EXERCISE:
In the risk assessment excerpt below, why are firewalls and encryption listed as preventive controls rather than detective or corrective ones? Answer in one to three sentences.

SELECTED EXCERPT:
-- Opening Marker --

Step 4: Identify Vulnerabilities
What Constitutes a Vulnerability
A vulnerability is a weakness in a system, process, policy, or control that a threat can exploit to harm ePHI. Vulnerabilities exist at every level of a healthcare organization.
Technical vulnerabilities:
- Unpatched software and operating systems.
- Weak or default passwords.
- Missing or misconfigured encryption.
- Inadequate access controls.
- Open network ports and unnecessary services.
- Lack of multi-factor authentication.
- Missing or inadequate audit logging.
Administrative vulnerabilities:
- Absent or outdated security policies.
- Inadequate workforce training.
- No incident response plan.
- Incomplete business associate agreements.
- Lack of documented procedures.
- No regular security reviews.
Physical vulnerabilities (review the complete physical safeguard vulnerabilities to assess):
- Unsecured server rooms or data closets.
- Missing visitor controls.
- Inadequate surveillance.
- Unlocked workstations in public areas.
- Missing disposal procedures for media and devices.
Vulnerability Assessment Methods
Use multiple methods to surface vulnerabilities:
- Technical scanning — Automated vulnerability scanners, penetration testing, and network assessments.
- Policy review — Compare existing policies against Security Rule requirements and industry frameworks.
- Interviews — Speak with staff about actual workflows, workarounds, and observed security gaps.
- Physical walkthroughs — Inspect facilities for physical security weaknesses.
- Audit log review — Examine system logs for evidence of unauthorized access or anomalies.
- Prior assessments — Review findings from previous risk assessments, audits, and incident reports.
Step 5: Assess Current Controls
Mapping Controls to Risks
For each threat-vulnerability pair, document the security controls currently in place. Controls fall into three categories:
- Preventive controls — Measures that stop threats from exploiting vulnerabilities (firewalls, access controls, encryption, training).
- Detective controls — Measures that identify when a threat has exploited a vulnerability (audit logs, intrusion detection, monitoring).
- Corrective controls — Measures that respond to and recover from security incidents (incident response plans, backup systems, disaster recovery).
Evaluating Control Effectiveness
Rate each control honestly:
- Fully effective — The control is properly configured, regularly maintained, and tested.

-- Closing Marker --

AVAILABLE DATA:
-- Opening Marker --

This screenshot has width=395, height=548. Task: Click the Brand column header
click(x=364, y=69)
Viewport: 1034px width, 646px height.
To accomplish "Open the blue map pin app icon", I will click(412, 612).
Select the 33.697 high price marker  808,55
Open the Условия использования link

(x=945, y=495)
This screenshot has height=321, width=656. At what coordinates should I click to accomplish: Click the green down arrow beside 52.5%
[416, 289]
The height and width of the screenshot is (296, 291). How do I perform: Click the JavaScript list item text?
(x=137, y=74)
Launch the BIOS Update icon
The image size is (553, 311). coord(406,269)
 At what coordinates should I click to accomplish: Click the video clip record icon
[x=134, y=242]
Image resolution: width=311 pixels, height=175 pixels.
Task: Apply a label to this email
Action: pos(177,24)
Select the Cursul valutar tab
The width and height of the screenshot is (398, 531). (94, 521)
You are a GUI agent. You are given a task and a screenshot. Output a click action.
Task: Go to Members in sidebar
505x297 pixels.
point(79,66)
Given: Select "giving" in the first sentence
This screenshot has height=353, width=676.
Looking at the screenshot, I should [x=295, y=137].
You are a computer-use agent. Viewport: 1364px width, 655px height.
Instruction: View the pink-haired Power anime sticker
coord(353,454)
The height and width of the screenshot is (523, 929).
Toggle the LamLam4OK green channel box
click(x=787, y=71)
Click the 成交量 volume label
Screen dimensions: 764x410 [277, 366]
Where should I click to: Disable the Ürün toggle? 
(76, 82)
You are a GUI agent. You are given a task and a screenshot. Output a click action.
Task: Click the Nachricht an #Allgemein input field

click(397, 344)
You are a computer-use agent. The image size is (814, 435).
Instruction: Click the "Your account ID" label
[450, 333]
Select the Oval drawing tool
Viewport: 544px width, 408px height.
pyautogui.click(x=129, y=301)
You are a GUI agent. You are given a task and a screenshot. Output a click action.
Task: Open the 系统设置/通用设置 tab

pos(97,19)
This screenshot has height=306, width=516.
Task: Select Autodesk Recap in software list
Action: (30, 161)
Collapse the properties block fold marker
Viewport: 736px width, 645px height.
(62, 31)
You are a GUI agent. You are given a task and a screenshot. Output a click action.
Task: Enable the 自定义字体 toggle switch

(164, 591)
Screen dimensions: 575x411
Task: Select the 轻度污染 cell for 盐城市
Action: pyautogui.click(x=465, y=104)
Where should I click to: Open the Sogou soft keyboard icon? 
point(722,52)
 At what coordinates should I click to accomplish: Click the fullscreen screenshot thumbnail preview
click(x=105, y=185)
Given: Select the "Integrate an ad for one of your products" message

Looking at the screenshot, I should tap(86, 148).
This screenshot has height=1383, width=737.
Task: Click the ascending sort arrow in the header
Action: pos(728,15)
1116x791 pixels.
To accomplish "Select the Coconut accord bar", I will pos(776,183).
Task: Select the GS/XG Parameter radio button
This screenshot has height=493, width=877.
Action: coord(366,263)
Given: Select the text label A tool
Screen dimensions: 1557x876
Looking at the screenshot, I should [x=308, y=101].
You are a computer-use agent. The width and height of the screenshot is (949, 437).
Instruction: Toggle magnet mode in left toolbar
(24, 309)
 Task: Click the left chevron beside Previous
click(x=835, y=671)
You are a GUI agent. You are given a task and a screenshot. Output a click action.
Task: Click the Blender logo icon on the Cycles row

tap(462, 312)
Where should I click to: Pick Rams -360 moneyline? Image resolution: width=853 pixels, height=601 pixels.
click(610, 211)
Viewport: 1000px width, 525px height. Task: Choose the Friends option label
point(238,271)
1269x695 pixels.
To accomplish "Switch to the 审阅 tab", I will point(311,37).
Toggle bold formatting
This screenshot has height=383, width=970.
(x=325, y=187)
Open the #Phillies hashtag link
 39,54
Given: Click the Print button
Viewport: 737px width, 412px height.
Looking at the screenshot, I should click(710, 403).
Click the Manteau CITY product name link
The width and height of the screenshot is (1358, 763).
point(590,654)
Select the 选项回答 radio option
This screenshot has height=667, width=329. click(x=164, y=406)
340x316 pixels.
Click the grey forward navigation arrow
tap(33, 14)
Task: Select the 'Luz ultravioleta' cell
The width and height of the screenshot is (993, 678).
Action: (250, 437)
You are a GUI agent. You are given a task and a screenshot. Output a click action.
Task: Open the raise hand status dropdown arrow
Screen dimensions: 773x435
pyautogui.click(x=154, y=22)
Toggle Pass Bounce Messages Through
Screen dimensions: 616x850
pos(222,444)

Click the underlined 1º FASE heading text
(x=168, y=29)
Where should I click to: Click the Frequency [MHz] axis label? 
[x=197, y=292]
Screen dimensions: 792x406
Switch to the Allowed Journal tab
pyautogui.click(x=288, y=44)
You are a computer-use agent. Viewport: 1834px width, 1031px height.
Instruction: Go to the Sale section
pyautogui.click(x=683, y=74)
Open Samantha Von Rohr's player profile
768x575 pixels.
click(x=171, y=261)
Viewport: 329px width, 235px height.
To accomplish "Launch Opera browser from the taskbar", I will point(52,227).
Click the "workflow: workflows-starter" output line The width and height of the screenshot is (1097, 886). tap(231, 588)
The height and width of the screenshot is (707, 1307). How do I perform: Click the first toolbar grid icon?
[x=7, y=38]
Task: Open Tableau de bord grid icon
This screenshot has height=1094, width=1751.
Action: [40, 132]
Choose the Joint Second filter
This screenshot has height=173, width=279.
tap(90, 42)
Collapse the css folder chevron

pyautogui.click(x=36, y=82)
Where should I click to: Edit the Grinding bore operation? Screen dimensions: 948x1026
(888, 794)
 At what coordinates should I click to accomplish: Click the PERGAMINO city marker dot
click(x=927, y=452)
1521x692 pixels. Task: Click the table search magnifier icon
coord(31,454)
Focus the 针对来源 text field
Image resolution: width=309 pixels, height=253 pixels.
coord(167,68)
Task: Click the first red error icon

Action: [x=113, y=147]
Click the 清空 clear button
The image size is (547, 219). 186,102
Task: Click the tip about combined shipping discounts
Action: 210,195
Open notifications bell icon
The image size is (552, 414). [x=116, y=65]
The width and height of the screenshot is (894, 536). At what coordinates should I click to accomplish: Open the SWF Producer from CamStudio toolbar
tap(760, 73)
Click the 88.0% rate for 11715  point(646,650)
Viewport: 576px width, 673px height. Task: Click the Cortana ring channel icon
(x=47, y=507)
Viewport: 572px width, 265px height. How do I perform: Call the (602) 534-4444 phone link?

-- Closing Marker --

WRITTEN ANSWER:
Preventive controls are measures that stop threats from exploiting vulnerabilities, and firewalls and encryption serve that purpose. Detective controls instead identify when a threat has already exploited a vulnerability. Corrective controls respond to and recover from security incidents.